Essentially, three methodologies were discussed to assess the vulnerability to flood disasters: vulnerability assessment based on historical disaster data (Boudou et al. 2016), evaluation based on an indicator system (Chen et al. 2015), and scenario simulation based on a hydrologic–hydraulic model (de Moel & Aerts 2011). Ouma & Tateishi (2014) applied the analytic hierarchy process (AHP) to assign the weight for attributes of decision-making parameters, and similar methods have been used in studies of other catchments (Chen et al. 2015; Lin et al. 2016). The method of flood disaster evaluation based on hydrologic and hydraulic models can derive the flood range of urban waterlogging, submerged depth, and submerged duration, caused by different scenarios of rainfall, by using the watershed runoff model and numerical simulation of the flood routing model (Gori et al. 2018). However, in general, it is evident that those methods typically require various types of dataset, such as rainfall data and socio-economic data, among others, to set up and calibrate the method, and the abilities of those techniques are limited by data and cognition limitations, such as incomplete understanding of the processes involved and inaccuracies in model formulation, invalid values of model parameters, and inadequate or erroneous information required for model applications including input and calibration data. Unfortunately, there is always only sparse data sampling in most urban areas, and most of these groups do not have ready access to modeling expertise and data collection (Lin et al. 2018). For example, most of the models are based on statistical data recorded in the literature for flood vulnerability assessment, and few real-time big data sources, such as picture, video and text data collected from the Internet and social media platforms (e.g. Weibo and WeChat), are applied (Ahmad et al. 2017; Zhang et al. 2018). Thus, the uncertainty for input parameters may render model prediction unreliable. The underlying question is how to properly estimate flood disaster vulnerability in cities with real-time and abundant data availability.
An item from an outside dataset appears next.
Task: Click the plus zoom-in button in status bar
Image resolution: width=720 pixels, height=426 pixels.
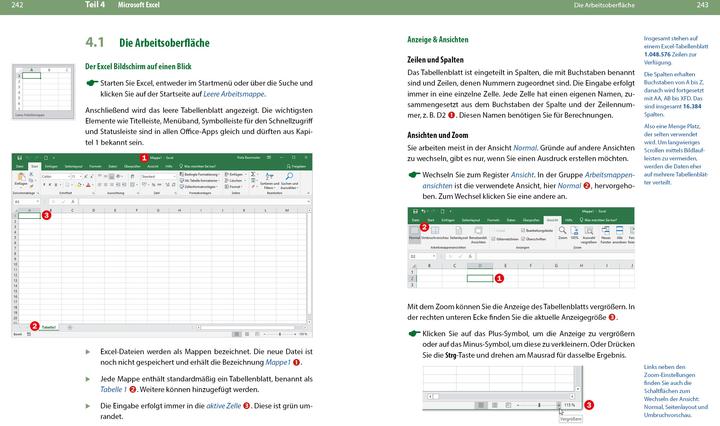Action: [558, 404]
The objective of this study is to quantitatively estimate flood disaster vulnerability by constructing a flood disaster vulnerability curve model based on text data to solve the uncertainty of model input. First, web crawler technology was used to extract valuable data and information from distributed heterogeneous platforms. Secondly, a heavy rainfall index and comprehensive disaster index were calculated by combing this data and statistical data. Then, a vulnerability curve model was constructed based on these two indices to assess flood disaster vulnerability in Zhengzhou, a city often suffering from heavy rainstorms. Finally, the model was validated based on statistical analysis of historical flood disasters.
MATERIALS AND METHODS
Study area and datasets
Zhengzhou, a city in north-central Henan Province, China, is located between 112°42′ and 114°14′ eastern longitude and between 34°16′ and 34°58′ northern latitude. It has flat terrain, small elevation fluctuations and abnormal monsoon activity, making it a potentially high-risk region for flood disaster and one of the most intensive flood control towns. The selected region is in a temperate continental climate with a mean annual precipitation of 625.9 mm. The flood season, a period of frequent rainstorm and flood disasters, spans from July to September every year, during which the rainfall accounts for 60–70% of the total annual rainfall. According to the statistics, Zhengzhou has suffered heavy rainstorms more than 15 times per year since 2006 and each time a flood disaster has caused more than 30 million dollars in economic losses.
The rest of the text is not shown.